Everyone climbed to their feet then and Riff Raff disappeared for a few moments before reappearing with a glass of what appeared to be water.

"Satisfied?" he asked.

Sheldon considered. "It'll do."

"And here's the master now," Riff Raff said, nodding towards the old-fashioned elevator in the back of the room.

Raj took one look at 'the master' and leaned over and whispered in Riff Raff's ear. "Is he a vampire?"

"That would really depend on how you look at it," Riff Raff said dryly. "But it's not really your blood he's after."

That was strangely not reassuring. And he honestly had no idea what to make of Dr. Furter striding to the front of the room, taking off his vampire coat, and revealing that he was wearing a pearl necklace, a backwards black corset, long black fingerless gloves, and black underwear attached to extremely long translucent black leggings. It almost didn't surprise him when the man began to sing about being a transvestite.

"Did he just ask us out on a date?" Raj whispered into Sheldon's ear.

"I don't know," Sheldon replied. "Who is Steve Reeves anyway?"

"Ask him about the directions," Raj whispered.

"Oh, alright," Sheldon said, taking another sip of his water. "It does seem rude to interrupt, though. Dr. Furter? Oh, Dr. Furter?"

Dr. Furter looked a little taken aback at the address. "Yes?"

"We're looking for Dr. Scott's house. Do you know where it is or will you let us use your internet so we can find it ourselves?" Sheldon requested.

That stopped Dr. Furter up short. "Dr. Scott…that name is not unknown to me." He peered suspiciously at them. "This wasn't just a chance meeting, was it? 'Flat tire' indeed. You came here with a purpose!"

"Yes," Sheldon agreed, nonplussed. It was likely that he, too, had noticed that they hadn't ever mentioned having a flat tire and Raj had since fixed it. "We need directions."

"Oh, if you're here then I have no doubt that Dr. Von Scott will be here soon enough," Dr. Furter said darkly.

Von Scott? Raj leaned over and whispered hurriedly in Sheldon's ear.

"I have no idea whether or not Dr. Furter is accusing Dr. Scott of being a Nazi," Sheldon replied. "And I don't really care. Now, what do you mean by 'soon enough'? It's very nice of him to come to us but I don't want to wait long."

"You can come up to the lab and see what's on the slab while you wait," Dr. Furter instructed. "I've been making a man with blonde hair and a tan and he'll be good for relieving my…tension."

With that, he turned and went back to the elevator.

"You're lucky that Frank didn't kill you for interrupting his song like that," a woman with a top hat and a lot of sequins on told them. "He's been known to do that, you know."

Raj hurried over to Riff Raff. "Wait, is his name Frank Furter?"

"It is," Riff Raff said slowly. "And please don't make the inevitable not nearly as funny as you think it is joke about being a hot dog. If you do then I might be forced to kill you."

Raj gulped and nodded.

"Who are you?" Sheldon demanded. He pointed to the woman in the maid's outfit. "And who is she?"

"I'm Columbia," Columbia introduced.

"Magenta," Magenta said, bowing theatrically.

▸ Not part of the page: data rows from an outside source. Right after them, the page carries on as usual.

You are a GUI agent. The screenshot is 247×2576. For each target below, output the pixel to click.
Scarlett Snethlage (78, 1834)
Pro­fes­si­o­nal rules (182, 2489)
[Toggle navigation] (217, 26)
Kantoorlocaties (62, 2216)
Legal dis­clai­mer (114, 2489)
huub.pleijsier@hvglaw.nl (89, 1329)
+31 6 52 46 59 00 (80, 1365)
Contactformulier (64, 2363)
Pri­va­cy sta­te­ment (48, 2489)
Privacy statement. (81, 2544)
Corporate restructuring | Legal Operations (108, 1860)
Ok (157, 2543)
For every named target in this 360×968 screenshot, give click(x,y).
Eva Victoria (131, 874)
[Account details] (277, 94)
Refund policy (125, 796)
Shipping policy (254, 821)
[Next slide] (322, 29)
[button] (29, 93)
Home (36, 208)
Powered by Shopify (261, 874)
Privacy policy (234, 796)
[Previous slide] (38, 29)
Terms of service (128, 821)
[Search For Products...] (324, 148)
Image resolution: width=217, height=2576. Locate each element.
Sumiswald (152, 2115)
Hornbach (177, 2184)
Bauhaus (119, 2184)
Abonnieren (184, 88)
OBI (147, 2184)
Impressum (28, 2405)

"Why would he kill us?" Sheldon asked blankly. "He's the one who stopped singing."

"You're the one who asked him something in the middle of his song," Columbia countered.

"He's the one who had stopped singing. For all I knew he was done," Sheldon defended.

"Of course he wasn't done," Columbia said, rolling her eyes. "Didn't you hear the music still playing?"

"I thought it was background music," Sheldon replied.

Raj had actually found something to be of a bit more importance than the idea that he was taking Sheldon to visit (and, more to the point, browbeat) a Nazi. Even a former ninety-something Nazi was not exactly the kind of person he'd want to meet. Ever. "Sheldon," he whispered. "Did Dr. Furter say that he was _creating life_?"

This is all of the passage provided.